Tafsir Surat Sad - Ayat 23

Previous
Ayat: of 88
Next
23
اِنَّ هٰذَآ اَخِيْ ۗ لَهٗ تِسْعٌ وَّتِسْعُوْنَ نَعْجَةً وَّلِيَ نَعْجَةٌ وَّاحِدَةٌ ۗفَقَالَ اَكْفِلْنِيْهَا وَعَزَّنِيْ فِى الْخِطَابِ
Inna hāżā akhī, lahū tis‘uw wa tis‘ūna na‘jataw wa liya na‘jatuw wāḥidah(tun), faqāla aqfilnīhā wa ‘azzanī fil-khiṭāb(i).
(Salah seorang berkata,) “Sesungguhnya ini saudaraku. Dia mempunyai sembilan puluh sembilan ekor kambing betina, sedangkan aku mempunyai seekor saja. Lalu, dia berkata, ‘Biarkan aku yang memeliharanya! Dia mengalahkanku dalam perdebatan.’”

Tafsir Kemenag Ringkas
Berusaha menjelaskan duduk perkara, salah satu dari kedua orang itu mengatakan, “Sesungguhnya saudaraku ini mempunyai sembilan puluh sembilan ekor kambing betina dan aku mempunyai seekor kambing betina saja, lalu dia berkata kepadaku sambil menuntut, ‘Serahkanlah kambing betinamu itu kepadaku!’ Dan dia mengalahkan aku karena aku tidak mempunyai dalih yang kuat dalam perdebatan itu.”
Tafsir Jalalayn
(Sesungguhnya saudaraku ini) maksudnya, saudara seagamaku ini (mempunyai sembilan puluh sembilan ekor kambing) ini sebagai kata kiasan dari istri (dan aku mempunyai seekor saja. Maka dia berkata, 'Serahkanlah kambing itu kepadaku) yakni jadikanlah aku sebagai suaminya (dan dia mengalahkan aku) atau dia menang atas diriku (dalam perdebatan'") yakni dalam sengketa ini, dan lawannya pun mengalah.
Tafsir Kemenag Versi Lengkap
Pada ayat ini Allah menjelaskan apa yang mereka jadikan perkara itu.
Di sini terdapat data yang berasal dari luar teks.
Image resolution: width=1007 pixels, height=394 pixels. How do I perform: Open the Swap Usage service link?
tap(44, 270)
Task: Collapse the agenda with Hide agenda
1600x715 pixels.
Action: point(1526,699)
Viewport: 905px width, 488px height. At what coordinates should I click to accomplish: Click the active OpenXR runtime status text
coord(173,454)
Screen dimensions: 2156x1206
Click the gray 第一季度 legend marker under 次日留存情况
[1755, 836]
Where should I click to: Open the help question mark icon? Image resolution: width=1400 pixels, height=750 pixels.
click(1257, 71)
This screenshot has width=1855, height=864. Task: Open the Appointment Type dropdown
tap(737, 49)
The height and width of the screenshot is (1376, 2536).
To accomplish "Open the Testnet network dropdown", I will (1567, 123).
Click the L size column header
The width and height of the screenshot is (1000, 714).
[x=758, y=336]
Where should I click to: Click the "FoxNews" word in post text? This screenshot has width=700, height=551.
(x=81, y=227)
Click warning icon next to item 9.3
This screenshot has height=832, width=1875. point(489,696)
Salah satu pihak dari mereka menerangkan bahwa saudaranya mempunyai sembilan puluh sembilan ekor kambing. Sedang ia sendiri mempunyai seekor kambing saja. Saudaranya menuntut agar menyerahkan kambing yang ia miliki. Karena saudaranya itu pandai memutarbalikkan fakta, sedang ia sendiri tidak mempunyai bukti-bukti yang kuat untuk menangkis, ia merasa dikalahkan dan harus menyerahkan kambing yang seekor itu kepada saudaranya. Itulah perkara yang mereka ajukan kepada Nabi Daud dengan maksud agar mendapat keputusan yang adil.